# £600 drop this year from A-plan



## Caoboth (Jul 25, 2003)

Well

Im in freekin shock last year my GTS cost me £1395 (fairly modicied i wsa 29 with 6 years NCB) this year just got a renew through and im at £825 with 7 years NCB  (yay)

All ive done is moved home from washington to high spen (not a massive postcode change) car is no longer parked in garage but on road. and err a-plan also insure my little clio 1.2 for £275 

So im a happy chappy

Andy

does this mean i should pend that £600 on more bits for gts ??? hmmmm


----------



## Andy Hornsby (Mar 22, 2003)

Now that's a result.

Esp as you have moved to High Spen!!!!!!!!


----------



## Caoboth (Jul 25, 2003)

yeha i know (im shocked) even called em up as i figured it was a mistake.

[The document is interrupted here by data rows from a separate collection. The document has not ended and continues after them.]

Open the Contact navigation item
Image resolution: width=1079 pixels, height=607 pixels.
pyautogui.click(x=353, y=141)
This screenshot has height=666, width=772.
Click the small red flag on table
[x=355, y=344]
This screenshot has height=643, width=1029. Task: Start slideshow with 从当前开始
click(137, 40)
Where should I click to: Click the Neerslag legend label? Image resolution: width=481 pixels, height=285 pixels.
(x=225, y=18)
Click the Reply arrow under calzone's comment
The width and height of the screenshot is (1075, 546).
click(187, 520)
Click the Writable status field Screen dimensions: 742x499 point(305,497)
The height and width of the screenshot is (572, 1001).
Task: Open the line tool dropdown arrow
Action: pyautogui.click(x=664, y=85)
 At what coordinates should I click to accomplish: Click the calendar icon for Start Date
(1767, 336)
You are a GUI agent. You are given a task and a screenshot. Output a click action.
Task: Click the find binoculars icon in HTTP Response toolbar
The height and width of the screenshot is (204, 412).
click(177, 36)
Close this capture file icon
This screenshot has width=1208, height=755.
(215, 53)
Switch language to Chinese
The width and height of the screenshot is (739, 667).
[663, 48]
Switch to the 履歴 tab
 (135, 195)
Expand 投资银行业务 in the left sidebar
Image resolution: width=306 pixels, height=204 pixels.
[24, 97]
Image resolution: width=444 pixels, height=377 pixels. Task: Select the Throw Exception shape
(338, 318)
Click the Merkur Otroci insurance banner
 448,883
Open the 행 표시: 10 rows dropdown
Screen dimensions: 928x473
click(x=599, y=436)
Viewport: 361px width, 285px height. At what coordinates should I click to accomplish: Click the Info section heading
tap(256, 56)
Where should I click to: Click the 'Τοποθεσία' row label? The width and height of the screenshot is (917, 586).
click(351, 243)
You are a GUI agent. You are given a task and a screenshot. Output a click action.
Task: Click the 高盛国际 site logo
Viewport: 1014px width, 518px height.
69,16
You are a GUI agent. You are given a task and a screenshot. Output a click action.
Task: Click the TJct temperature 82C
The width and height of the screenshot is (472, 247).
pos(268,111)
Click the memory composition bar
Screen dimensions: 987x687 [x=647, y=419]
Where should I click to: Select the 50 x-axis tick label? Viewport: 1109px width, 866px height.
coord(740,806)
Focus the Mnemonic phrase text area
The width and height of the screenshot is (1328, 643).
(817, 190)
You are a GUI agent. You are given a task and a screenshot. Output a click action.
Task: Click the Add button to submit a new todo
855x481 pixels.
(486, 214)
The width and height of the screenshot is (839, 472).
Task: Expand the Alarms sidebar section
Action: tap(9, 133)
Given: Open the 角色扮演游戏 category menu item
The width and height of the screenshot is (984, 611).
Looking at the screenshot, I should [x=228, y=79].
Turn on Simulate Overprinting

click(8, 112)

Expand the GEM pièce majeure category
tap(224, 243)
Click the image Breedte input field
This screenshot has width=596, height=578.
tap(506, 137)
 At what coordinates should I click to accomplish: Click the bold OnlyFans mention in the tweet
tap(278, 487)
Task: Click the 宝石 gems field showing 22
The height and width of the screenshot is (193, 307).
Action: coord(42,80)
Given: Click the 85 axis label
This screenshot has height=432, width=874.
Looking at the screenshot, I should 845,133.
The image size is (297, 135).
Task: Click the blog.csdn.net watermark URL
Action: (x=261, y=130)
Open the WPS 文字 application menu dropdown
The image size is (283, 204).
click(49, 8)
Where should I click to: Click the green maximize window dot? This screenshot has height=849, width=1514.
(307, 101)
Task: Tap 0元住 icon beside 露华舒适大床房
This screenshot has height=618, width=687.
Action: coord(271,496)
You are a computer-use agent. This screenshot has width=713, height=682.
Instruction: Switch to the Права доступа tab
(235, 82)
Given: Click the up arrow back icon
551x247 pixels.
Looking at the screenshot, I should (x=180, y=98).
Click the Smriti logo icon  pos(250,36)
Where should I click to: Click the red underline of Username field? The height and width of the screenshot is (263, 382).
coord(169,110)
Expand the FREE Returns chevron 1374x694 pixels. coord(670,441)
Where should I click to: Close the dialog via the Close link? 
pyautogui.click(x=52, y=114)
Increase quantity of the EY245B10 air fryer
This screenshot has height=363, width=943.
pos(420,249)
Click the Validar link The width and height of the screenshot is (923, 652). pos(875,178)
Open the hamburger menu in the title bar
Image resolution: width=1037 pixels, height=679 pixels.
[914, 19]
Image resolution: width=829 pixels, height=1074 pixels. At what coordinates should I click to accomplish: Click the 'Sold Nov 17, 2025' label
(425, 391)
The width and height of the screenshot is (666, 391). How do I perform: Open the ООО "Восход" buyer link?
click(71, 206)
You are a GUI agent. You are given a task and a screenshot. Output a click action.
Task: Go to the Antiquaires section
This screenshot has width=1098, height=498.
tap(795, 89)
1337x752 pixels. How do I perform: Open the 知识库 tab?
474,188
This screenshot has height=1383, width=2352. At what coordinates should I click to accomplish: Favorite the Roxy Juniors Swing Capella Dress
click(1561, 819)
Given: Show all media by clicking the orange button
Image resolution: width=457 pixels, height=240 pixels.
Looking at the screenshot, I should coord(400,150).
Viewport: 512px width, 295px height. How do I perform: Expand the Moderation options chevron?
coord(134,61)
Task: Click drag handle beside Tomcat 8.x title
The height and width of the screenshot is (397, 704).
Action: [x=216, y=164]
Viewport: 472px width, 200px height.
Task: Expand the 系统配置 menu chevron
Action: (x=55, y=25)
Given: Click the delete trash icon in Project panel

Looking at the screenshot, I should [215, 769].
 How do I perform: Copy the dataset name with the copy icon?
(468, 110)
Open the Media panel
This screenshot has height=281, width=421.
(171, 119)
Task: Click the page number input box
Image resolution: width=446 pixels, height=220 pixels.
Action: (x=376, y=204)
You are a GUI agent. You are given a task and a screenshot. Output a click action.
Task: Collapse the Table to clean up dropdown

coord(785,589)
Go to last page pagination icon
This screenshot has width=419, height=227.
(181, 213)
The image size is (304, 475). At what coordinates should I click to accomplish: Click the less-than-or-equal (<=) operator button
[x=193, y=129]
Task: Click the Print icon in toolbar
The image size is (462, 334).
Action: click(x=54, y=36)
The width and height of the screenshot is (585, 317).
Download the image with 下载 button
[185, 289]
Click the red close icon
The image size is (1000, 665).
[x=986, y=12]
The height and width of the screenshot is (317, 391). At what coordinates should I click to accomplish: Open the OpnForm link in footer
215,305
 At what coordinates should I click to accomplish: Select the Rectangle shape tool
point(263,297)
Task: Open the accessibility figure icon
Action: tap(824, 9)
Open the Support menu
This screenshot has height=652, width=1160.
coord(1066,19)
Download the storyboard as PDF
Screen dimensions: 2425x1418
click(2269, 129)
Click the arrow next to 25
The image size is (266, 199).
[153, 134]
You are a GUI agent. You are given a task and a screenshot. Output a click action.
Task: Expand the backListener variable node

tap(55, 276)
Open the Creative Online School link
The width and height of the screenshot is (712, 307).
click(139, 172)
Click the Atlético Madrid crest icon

needless to say ive bitten there hand off for it


----------



## Spoons (Jul 6, 2005)

A plan have come good for me as well, I'm 43 driving a 33GTRV full ncb no convictions or points, declared mods to 430 cost me £798 cheaper than the M Coupe I had. Just bought a 1600 Si Fiesta as a hack they also insured that for £240 taking into account the ncb on the Skyline.


----------